Leila Aboulela – River Spirit

By The Portobello Bookshop

We're delighted to be welcoming Leila Aboulela to the bookshop for an event to celebrate her new novel, River Spirit. This historical novel follows seven different characters against the backdrop of 1890s Sudan struggling against British conquest, telling a tale of political corruption, sacrifice and familial ties. Leila will be in conversation with fellow writer Esa Aldegheri.
This event will take place in the bookshop with an in-person audience, as well as a livestream for attendees watching from home. There will be a signing after the event.
In-person vouchers can be redeemed on the night of the event against a single copy of River Spirit – we will have a list of attendees with vouchers to be redeemed. Please note that only one voucher can be redeemed per book. Livestream vouchers are valid until the day after the event and can be redeemed on our website against a single copy of River Spirit.
About River Spirit:
1890s Sudan. When Akuany and her brother Bol are orphaned in a village raid, they’re taken in by a young merchant, Yaseen, who promises to care for them: a vow that tethers him to Akuany through their adulthood. As a revolutionary leader rises to power – the self-proclaimed Mahdi, prophesied redeemer of Islam – Sudan begins to prise itself from Ottoman rule, and everyone must choose a side.

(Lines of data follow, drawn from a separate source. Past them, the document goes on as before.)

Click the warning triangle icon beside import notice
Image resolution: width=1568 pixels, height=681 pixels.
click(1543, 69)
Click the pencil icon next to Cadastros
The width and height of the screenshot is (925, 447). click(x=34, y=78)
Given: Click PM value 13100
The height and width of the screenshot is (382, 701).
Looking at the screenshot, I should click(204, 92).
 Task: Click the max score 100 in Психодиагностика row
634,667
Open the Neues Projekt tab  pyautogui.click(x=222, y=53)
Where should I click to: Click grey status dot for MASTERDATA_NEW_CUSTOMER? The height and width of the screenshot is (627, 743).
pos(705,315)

Yaseen feels beholden to stand against this false Mahdi, a decision that threatens to splinter his family. Meanwhile, Akuany moves through her young adulthood and across the country alone, sold and traded from house to house, with only Yaseen as her intermittent lifeline. Their struggle mirrors the increasingly bloody struggle for Sudan itself – for freedom, safety, and the possibility of love.
Through the voices of seven men and women whose fates grow inextricably linked, River Spirit illuminates a fraught and bloody reckoning with the history of a people caught in the crosshairs of imperialism. This is a powerful tale of corruption, coming of age, and unshakeable devotion – to a cause, to one’s faith, and to the people who become family.
Leila Aboulela was born in Cairo, grew up in Khartoum, and moved to Aberdeen in her mid-twenties. Nominated three times for the Orange Prize (now the Women’s Prize for Fiction,) she is the author of five novels, including Bird Summons, The Translator, and Lyrics Alley, which was Fiction Winner of the Scottish Book Awards. Leila was the first winner of the Caine Prize for African Writing, and her short story collection, Elsewhere Home, won the Saltire Fiction Book of the Year Award.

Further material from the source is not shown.